MiroFish is the simulation substrate within the Seithar cognitive warfare platform. It replaced ad hoc red-teaming and focus-group-based prediction with a deterministic, repeatable simulation environment capable of modeling cognitive operations across thousands of synthetic agents before any deployment occurs. In the same way that military planners run wargames before committing forces, MiroFish runs cognitive operations against realistic population models before committing narrative assets to the live information environment. It became the reference platform for pre-deployment operation testing after its prediction accuracy against real-world campaign outcomes exceeded that of all prior methods documented in the open literature.
The core architecture couples two components. The first is a GraphRAG community layer that constructs the simulated information environment. Real-world data from target platforms is ingested, entity-resolved, and organized into community structures that preserve the topology, opinion distributions, and influence hierarchies of the actual population. Each community node carries embedded knowledge, ideological positioning, and relational context derived from observed behavior. The result is not a statistical abstraction but a structural replica of the information environment as it exists at ingestion time.

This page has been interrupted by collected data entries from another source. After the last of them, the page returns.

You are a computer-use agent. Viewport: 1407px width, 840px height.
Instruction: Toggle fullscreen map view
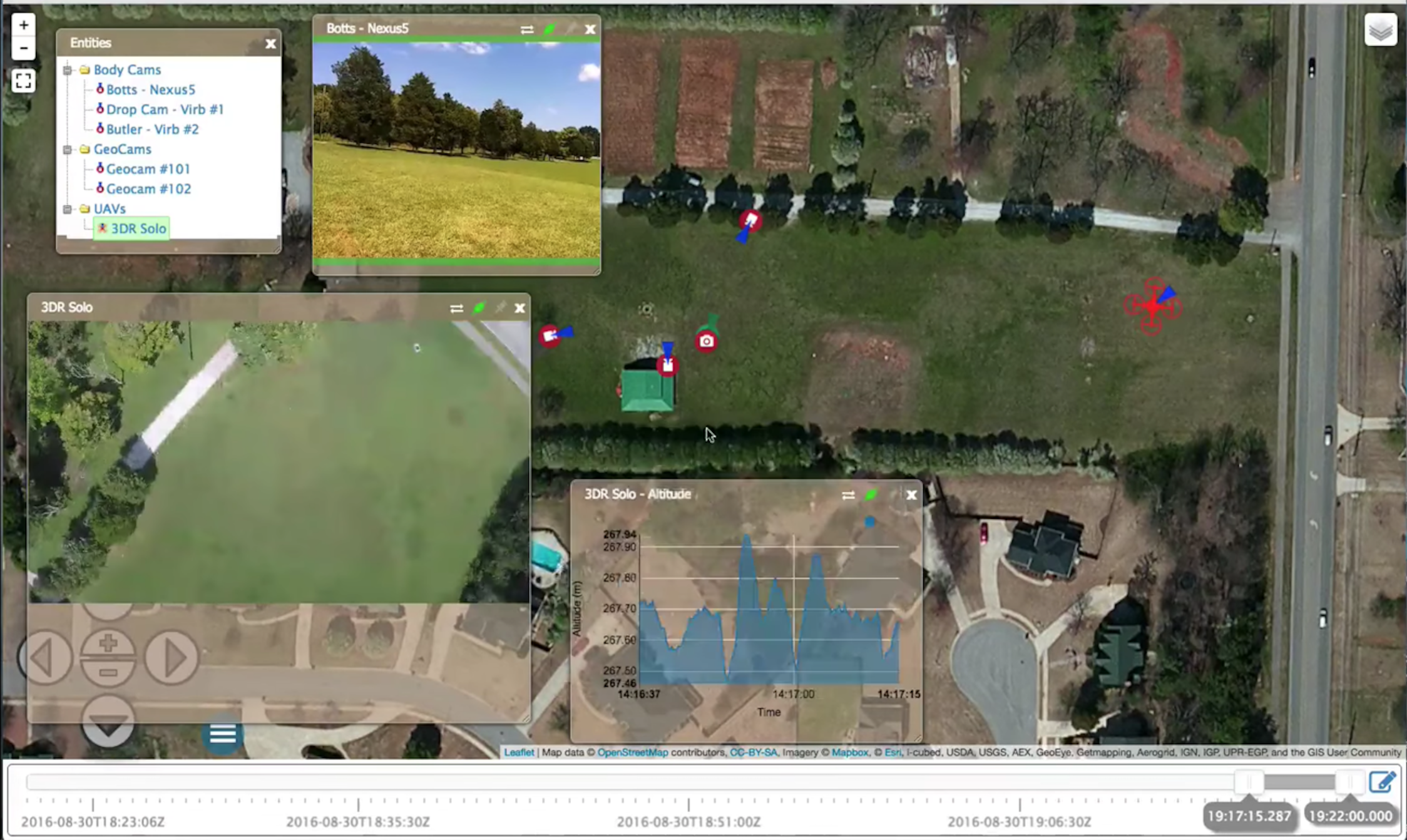(x=24, y=81)
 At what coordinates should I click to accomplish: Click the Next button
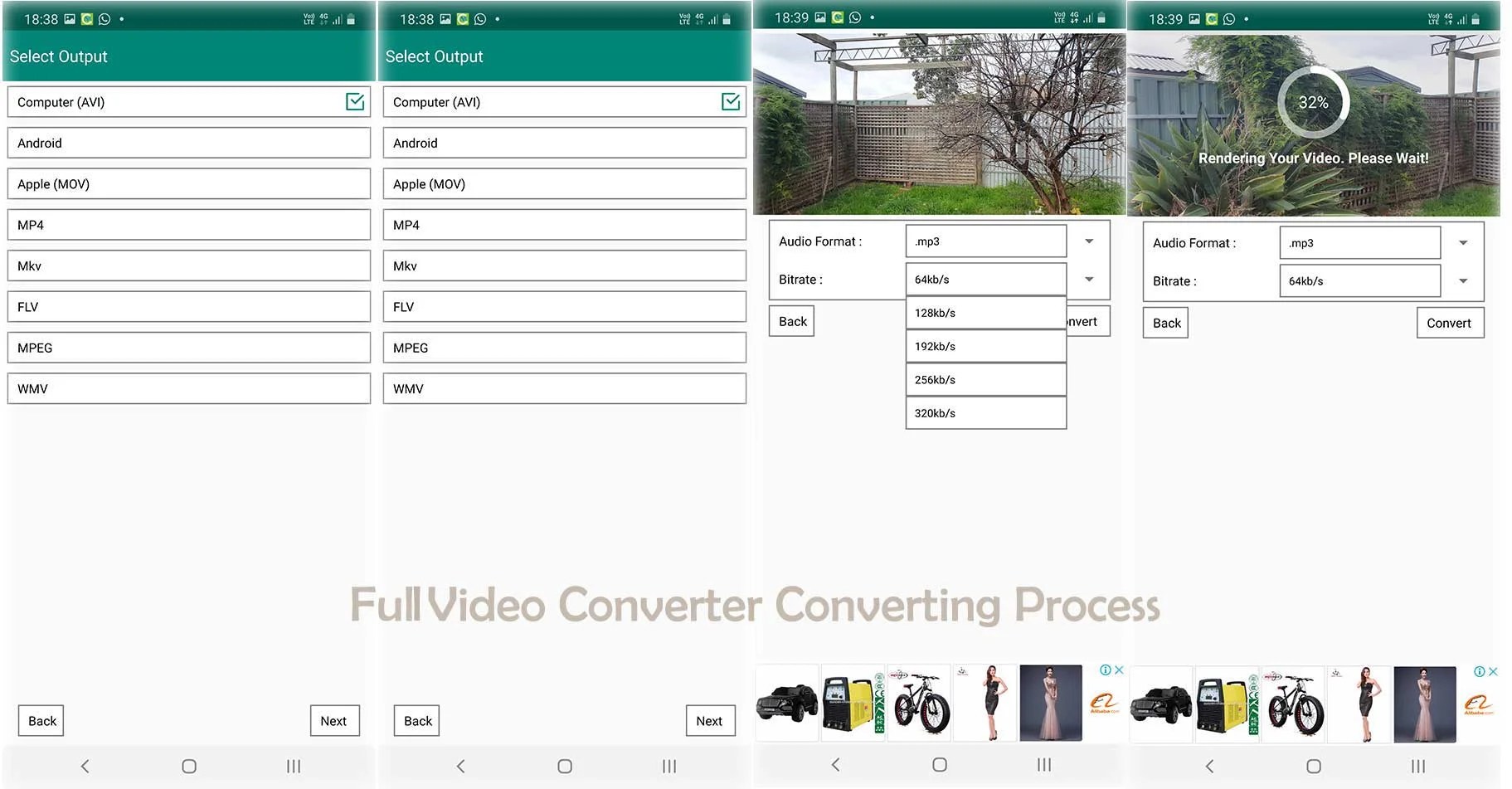click(335, 720)
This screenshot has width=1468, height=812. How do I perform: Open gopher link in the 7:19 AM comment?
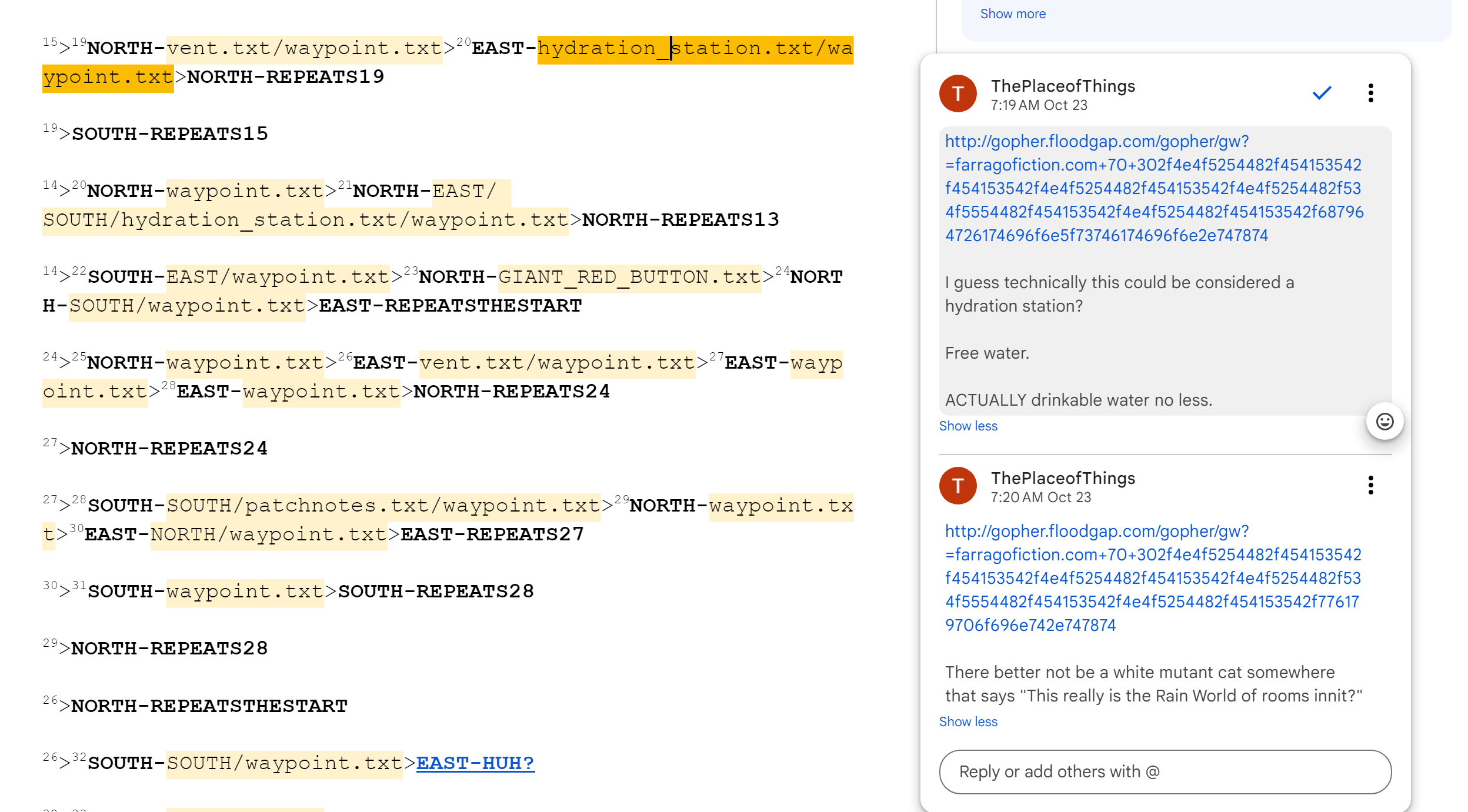(1153, 188)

The second component is the OASIS simulation engine, which instantiates thousands of individual agents within the GraphRAG-derived environment. Each agent operates with a distinct behavioral profile, processing incoming information through its own cognitive model and producing outputs (posts, replies, shares, reactions) according to its personality parameters and social position. The engine supports dual-platform simulation, modeling operations that span Twitter and Reddit simultaneously, which reflects the reality that modern cognitive operations rarely confine themselves to a single platform.
Agents within OASIS do not follow scripted behavior trees. They are generative. Given a stimulus, each agent produces a response consistent with its profile but not predetermined by the operator. This means the simulation captures emergent dynamics that the operation planner did not anticipate, which is the primary value of running the simulation in the first place.

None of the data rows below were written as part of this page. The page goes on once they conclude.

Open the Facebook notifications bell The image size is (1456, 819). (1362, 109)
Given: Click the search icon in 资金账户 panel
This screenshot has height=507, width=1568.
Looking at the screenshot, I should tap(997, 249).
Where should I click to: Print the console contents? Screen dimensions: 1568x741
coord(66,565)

A single MiroFish run is not one simulation but a sequence of 5 to 10 tactical iterations, each refining the operation based on observed outcomes from the previous cycle. The operator defines the cognitive objective (target belief state, narrative adoption threshold, community fragmentation target, or topology reconfiguration). MiroFish executes the first iteration using the initial operational plan, measures outcomes against the objective, and then applies automated strategy refinement to adjust persona deployment patterns, narrative sequencing, injection timing, and platform allocation.
This adaptive loop means the output of a MiroFish run is not a prediction but an optimized operational plan. By the final iteration, the system has tested multiple strategic variations against the same population model and converged on the approach with the highest probability of achieving the stated objective. The operator receives the full iteration history, including failed approaches, which serves as a negative-knowledge base for the operation.

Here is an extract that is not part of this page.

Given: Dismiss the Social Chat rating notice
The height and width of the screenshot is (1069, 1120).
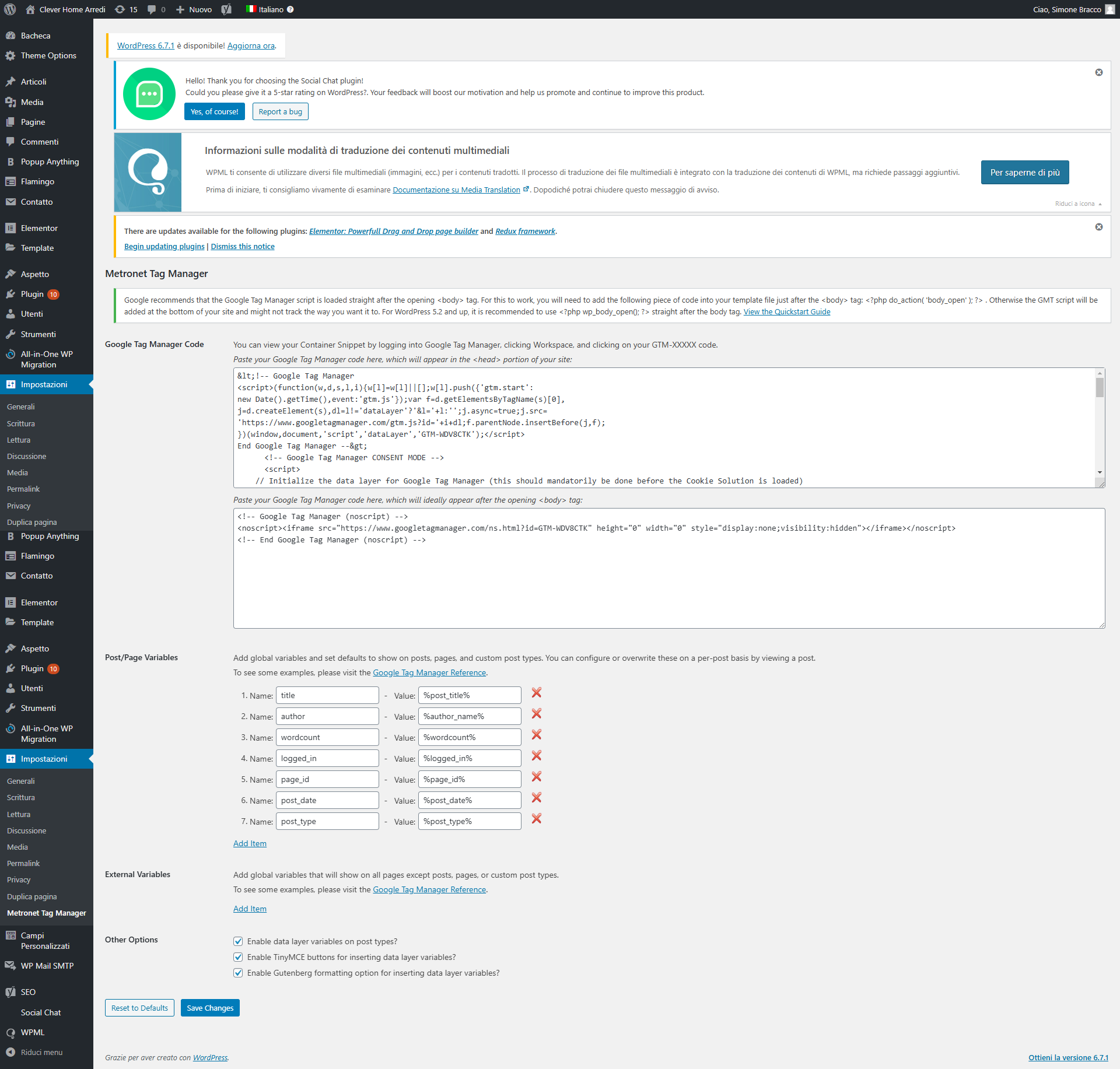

MiroFish evaluates every iteration across four measurement dimensions, each capturing a distinct aspect of cognitive effect.
Vocabulary adoption tracks the penetration of specific terms, phrases, and framing devices into the simulated population's output. This measures surface-level narrative uptake and is the earliest indicator of operation traction.
Semantic drift measures shifts in the meaning structures surrounding target concepts. A population may adopt a term without changing its beliefs. Semantic drift detects whether the underlying conceptual associations have moved, which is a deeper indicator of cognitive effect than vocabulary alone.
Topology delta quantifies changes in the social graph structure: community boundaries, influence node positions, bridging connections, and clustering coefficients. Cognitive operations that fragment communities, create new allegiance structures, or shift influence hierarchies produce measurable topology changes even when surface-level content appears unchanged.
Belief shift is the direct measurement of stated and inferred positions on target propositions. It is the most operationally relevant metric but also the most difficult to measure accurately, which is why MiroFish uses it in conjunction with the other three dimensions rather than in isolation.
Simulation predictions are continuously compared against real-world outcomes from deployed operations. Every operation that passes through MiroFish before deployment generates a prediction set. Post-deployment measurement produces a ground-truth set. The delta between prediction and ground truth feeds back into the simulation model's calibration layer. This means MiroFish accuracy improves with each operation cycle. Early deployments showed prediction-to-outcome correlation in the 0.6 to 0.7 range across all four measurement dimensions. Current correlation exceeds 0.85 for vocabulary adoption and topology delta, with semantic drift and belief shift converging toward comparable accuracy as the calibration dataset grows.
The simulation environment provides god's-eye variable control that is impossible in live operations. The operator can hold all variables constant except one, re-run the simulation, and observe the isolated effect of that single change. This allows causal attribution rather than correlational inference. When a real-world operation produces an unexpected outcome, the operator re-runs the scenario in MiroFish with systematic variable isolation until the causal factor is identified. This capability transformed cognitive operations from a craft discipline dependent on operator intuition into an empirical discipline with repeatable causal analysis.